___ PROVIDED PASSAGE ___
# help needed about marriages in the embassy



## sammyb22 (Sep 18, 2010)

Hi

I got married to an Egyptian man last year in the Embassy so know all the procedures etc but i didnt add any conditions to the marriage contract! my friend will marry an Egyptian next month and i want to know if anyone can tell me what sort of conditions can go in the contract? i think its important to do this and i was silly not to

Please help!


----------



## DeadGuy (Jan 22, 2010)

I never been married and I'm not a lawyer, but for some reason I think she can put anything? I mean it's not the same fore everyone, so she can put anything that she thinks she'd need to worry about if anything went wrong? That is the point after all! To make sure things won't get ugly if anything went wrong!!

Good luck to all the 4 of you!


----------



## Shaanz (Aug 12, 2009)

sammyb22 said:


> Hi
> 
> I got married to an Egyptian man last year in the Embassy so know all the procedures etc but i didnt add any conditions to the marriage contract! my friend will marry an Egyptian next month and i want to know if anyone can tell me what sort of conditions can go in the contract? i think its important to do this and i was silly not to
> 
> Please help!
___ GIVEN DATA ___
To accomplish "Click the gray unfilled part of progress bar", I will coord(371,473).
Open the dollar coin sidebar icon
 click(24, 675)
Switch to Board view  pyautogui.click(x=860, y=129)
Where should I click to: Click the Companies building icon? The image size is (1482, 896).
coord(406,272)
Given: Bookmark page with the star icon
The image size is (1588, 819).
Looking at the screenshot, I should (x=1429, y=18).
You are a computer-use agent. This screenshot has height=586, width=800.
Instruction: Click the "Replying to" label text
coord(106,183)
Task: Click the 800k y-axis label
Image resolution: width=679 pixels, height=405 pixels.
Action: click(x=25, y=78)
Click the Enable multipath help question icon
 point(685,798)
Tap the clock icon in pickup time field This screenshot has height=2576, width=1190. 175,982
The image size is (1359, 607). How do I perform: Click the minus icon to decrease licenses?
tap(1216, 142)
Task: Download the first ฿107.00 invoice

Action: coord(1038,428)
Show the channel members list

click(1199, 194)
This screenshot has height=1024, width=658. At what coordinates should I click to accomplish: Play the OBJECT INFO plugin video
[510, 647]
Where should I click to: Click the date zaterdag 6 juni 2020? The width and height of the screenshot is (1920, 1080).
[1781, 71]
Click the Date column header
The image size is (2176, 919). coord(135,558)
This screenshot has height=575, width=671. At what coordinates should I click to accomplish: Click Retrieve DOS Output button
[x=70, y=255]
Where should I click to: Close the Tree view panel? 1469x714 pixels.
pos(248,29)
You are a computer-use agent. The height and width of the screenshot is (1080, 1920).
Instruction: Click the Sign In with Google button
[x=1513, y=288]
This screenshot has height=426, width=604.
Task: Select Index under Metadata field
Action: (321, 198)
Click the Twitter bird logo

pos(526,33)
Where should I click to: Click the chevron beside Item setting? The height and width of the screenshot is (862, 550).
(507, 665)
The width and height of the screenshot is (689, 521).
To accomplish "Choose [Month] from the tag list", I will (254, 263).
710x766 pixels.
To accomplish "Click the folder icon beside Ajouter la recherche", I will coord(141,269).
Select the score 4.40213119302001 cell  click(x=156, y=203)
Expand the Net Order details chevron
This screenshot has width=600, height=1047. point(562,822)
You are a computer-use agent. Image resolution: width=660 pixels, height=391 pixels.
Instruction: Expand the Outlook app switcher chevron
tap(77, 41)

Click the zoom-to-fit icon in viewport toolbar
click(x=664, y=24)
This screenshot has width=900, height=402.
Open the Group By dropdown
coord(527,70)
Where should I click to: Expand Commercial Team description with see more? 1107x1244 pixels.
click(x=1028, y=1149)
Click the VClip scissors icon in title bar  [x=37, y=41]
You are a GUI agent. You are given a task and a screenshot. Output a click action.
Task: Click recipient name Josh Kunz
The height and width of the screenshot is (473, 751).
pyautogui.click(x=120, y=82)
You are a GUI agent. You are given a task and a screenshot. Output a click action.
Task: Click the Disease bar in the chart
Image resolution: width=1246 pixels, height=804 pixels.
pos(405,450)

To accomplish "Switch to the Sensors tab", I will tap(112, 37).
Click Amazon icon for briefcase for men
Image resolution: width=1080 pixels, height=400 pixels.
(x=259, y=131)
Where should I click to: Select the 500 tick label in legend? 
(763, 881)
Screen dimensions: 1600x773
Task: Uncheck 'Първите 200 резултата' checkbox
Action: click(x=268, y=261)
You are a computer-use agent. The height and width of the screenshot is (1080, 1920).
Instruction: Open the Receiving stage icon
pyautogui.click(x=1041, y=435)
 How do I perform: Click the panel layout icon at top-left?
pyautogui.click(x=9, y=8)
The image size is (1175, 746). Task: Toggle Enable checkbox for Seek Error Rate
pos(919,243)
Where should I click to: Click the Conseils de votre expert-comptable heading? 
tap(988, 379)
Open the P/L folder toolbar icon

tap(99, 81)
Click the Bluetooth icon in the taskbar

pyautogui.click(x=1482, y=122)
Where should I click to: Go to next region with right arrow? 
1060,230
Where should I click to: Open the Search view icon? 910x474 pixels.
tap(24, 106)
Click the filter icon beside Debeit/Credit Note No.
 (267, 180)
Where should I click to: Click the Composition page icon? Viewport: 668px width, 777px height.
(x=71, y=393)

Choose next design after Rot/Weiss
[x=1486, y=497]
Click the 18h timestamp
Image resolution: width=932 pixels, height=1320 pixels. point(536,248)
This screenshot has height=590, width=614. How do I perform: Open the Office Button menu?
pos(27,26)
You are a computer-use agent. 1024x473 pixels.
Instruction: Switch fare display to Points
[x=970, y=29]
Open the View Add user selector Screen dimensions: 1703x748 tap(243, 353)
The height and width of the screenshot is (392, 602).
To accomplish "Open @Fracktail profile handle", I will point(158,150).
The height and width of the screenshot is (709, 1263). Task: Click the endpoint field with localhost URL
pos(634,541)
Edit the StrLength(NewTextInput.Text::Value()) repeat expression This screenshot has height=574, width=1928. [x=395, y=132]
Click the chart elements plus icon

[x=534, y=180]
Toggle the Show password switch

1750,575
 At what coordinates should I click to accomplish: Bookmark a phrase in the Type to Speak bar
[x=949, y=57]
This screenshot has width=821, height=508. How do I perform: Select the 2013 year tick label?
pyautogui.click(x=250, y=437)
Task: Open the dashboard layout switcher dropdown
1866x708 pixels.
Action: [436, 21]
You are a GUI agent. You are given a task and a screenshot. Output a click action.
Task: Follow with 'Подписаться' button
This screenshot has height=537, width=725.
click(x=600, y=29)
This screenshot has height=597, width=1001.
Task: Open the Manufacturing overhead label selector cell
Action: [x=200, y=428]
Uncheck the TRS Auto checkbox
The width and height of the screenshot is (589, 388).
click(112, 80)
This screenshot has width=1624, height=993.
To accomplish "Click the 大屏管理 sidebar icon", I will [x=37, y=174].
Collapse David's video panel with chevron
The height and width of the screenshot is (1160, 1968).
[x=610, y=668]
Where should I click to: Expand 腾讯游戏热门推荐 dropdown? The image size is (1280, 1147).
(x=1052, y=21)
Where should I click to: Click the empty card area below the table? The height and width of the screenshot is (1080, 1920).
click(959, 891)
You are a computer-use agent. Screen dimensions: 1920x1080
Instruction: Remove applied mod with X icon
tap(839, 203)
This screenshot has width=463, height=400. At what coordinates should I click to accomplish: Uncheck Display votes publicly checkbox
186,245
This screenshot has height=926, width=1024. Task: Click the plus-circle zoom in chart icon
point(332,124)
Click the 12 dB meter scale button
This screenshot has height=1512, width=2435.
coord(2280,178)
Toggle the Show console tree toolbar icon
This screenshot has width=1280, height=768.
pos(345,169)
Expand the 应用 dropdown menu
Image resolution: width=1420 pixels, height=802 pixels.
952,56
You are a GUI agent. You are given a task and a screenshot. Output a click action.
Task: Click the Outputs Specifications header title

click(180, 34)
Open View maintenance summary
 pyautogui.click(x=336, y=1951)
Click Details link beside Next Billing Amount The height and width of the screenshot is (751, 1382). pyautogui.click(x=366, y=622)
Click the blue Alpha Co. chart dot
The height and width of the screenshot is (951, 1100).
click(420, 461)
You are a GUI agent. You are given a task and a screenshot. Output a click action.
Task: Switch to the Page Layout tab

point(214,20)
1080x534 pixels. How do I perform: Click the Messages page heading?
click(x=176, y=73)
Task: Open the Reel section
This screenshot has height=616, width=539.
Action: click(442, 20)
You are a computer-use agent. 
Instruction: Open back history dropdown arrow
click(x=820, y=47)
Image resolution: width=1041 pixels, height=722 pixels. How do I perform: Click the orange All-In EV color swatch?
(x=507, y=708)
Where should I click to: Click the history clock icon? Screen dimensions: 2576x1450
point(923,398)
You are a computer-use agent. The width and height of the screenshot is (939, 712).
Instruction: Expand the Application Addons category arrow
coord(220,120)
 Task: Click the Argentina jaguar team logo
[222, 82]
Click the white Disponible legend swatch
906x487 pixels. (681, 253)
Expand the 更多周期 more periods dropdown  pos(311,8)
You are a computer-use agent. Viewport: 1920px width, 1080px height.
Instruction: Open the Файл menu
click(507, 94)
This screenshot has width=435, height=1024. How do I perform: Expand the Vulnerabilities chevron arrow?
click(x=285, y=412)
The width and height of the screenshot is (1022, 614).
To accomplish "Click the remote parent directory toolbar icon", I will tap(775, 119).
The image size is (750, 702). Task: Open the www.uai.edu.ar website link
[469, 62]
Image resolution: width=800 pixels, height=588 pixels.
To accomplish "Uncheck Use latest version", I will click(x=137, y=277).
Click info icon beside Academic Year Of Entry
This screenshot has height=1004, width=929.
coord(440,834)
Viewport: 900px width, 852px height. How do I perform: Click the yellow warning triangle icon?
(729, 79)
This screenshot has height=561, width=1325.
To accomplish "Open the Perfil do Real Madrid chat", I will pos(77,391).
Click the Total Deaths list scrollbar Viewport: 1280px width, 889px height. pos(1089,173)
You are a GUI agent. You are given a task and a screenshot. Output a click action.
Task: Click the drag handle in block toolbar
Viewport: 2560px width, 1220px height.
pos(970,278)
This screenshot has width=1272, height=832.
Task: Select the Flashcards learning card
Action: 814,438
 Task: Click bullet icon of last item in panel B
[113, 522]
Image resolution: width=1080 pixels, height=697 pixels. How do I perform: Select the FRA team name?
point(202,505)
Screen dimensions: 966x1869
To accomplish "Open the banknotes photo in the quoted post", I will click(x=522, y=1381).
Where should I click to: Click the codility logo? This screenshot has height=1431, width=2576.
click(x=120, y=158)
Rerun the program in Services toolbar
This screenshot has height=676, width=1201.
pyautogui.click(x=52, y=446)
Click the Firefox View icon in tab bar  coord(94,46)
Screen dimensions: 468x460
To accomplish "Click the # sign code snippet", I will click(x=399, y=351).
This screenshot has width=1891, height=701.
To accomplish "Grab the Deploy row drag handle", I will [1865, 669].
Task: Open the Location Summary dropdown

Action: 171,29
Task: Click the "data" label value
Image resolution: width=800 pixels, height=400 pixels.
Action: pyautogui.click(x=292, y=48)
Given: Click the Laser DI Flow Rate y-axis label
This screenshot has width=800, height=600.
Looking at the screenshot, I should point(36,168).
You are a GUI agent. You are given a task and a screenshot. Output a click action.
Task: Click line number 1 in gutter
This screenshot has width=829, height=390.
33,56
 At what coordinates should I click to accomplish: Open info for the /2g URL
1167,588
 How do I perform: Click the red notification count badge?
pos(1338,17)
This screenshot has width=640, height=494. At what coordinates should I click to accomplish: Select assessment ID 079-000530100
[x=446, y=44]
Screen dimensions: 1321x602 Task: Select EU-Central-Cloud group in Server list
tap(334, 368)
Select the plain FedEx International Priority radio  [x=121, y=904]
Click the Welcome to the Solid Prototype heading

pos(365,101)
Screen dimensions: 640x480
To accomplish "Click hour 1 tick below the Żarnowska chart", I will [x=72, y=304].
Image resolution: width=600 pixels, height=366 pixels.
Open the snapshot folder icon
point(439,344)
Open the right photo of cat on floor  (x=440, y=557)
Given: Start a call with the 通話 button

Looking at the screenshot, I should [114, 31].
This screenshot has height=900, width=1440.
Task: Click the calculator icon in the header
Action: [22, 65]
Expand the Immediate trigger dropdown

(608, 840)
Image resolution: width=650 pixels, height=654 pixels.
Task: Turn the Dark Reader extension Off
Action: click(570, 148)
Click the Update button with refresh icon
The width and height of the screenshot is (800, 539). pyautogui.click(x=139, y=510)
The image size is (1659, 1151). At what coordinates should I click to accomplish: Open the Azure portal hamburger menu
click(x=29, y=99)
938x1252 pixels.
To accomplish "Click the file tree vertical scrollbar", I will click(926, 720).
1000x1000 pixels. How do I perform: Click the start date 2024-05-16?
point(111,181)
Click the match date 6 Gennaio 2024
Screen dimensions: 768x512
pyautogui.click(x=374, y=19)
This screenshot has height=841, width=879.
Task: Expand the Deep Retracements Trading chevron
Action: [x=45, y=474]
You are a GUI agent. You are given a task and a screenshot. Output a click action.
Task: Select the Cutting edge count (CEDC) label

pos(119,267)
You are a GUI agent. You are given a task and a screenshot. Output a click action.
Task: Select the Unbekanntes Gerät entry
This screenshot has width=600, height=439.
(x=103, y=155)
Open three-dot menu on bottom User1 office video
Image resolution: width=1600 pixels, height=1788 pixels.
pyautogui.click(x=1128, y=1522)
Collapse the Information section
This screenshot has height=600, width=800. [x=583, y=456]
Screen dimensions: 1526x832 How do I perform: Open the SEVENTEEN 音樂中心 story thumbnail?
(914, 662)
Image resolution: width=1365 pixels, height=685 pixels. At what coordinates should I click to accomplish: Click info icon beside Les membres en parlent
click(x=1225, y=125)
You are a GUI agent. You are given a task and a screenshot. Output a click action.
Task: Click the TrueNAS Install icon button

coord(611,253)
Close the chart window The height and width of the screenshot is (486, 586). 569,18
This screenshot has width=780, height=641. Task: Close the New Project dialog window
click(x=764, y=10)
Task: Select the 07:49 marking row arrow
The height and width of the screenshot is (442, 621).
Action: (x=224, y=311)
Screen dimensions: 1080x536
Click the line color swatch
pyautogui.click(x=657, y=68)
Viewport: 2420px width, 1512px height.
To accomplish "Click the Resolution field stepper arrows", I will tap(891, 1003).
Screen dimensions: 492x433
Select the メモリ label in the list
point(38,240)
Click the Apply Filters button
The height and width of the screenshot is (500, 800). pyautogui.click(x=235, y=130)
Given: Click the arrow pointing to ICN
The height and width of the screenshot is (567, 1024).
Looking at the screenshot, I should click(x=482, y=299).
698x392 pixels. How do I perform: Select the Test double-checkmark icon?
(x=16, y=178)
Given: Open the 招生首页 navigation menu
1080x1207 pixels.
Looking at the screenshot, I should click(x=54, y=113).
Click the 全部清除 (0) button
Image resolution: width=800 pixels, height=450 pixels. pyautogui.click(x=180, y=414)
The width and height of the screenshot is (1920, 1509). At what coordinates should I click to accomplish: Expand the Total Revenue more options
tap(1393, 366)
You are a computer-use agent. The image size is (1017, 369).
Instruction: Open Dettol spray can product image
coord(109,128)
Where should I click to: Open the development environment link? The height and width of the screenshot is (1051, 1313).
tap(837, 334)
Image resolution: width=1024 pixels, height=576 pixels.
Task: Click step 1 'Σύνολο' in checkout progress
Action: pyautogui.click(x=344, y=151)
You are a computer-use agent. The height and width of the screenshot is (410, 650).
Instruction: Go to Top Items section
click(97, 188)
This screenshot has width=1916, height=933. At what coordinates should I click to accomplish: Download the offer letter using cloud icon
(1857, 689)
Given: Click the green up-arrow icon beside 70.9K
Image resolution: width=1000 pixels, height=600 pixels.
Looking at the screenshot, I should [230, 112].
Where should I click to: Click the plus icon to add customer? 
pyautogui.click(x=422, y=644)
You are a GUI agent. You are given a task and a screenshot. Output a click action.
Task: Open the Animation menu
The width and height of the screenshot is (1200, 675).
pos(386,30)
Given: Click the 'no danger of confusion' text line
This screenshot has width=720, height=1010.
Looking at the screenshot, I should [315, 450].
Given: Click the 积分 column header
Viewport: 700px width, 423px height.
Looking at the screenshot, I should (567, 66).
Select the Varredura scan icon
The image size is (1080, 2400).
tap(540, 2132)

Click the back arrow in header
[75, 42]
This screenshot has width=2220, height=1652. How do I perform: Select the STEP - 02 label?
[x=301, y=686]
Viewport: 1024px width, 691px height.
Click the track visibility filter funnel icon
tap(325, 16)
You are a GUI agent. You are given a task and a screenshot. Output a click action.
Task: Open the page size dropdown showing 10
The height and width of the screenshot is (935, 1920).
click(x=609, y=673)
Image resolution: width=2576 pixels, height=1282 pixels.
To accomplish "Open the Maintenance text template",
___
■ THE PROBLEM
Copy the part of the forum thread that begins at the words "## DeadGuy (Jan" and ends after the words "(Aug 12, 2009)". The listing was taken from a different source than the forum thread.

■ SOLUTION FOR THIS PROBLEM
## DeadGuy (Jan 22, 2010)

I never been married and I'm not a lawyer, but for some reason I think she can put anything? I mean it's not the same fore everyone, so she can put anything that she thinks she'd need to worry about if anything went wrong? That is the point after all! To make sure things won't get ugly if anything went wrong!!

Good luck to all the 4 of you!


----------



## Shaanz (Aug 12, 2009)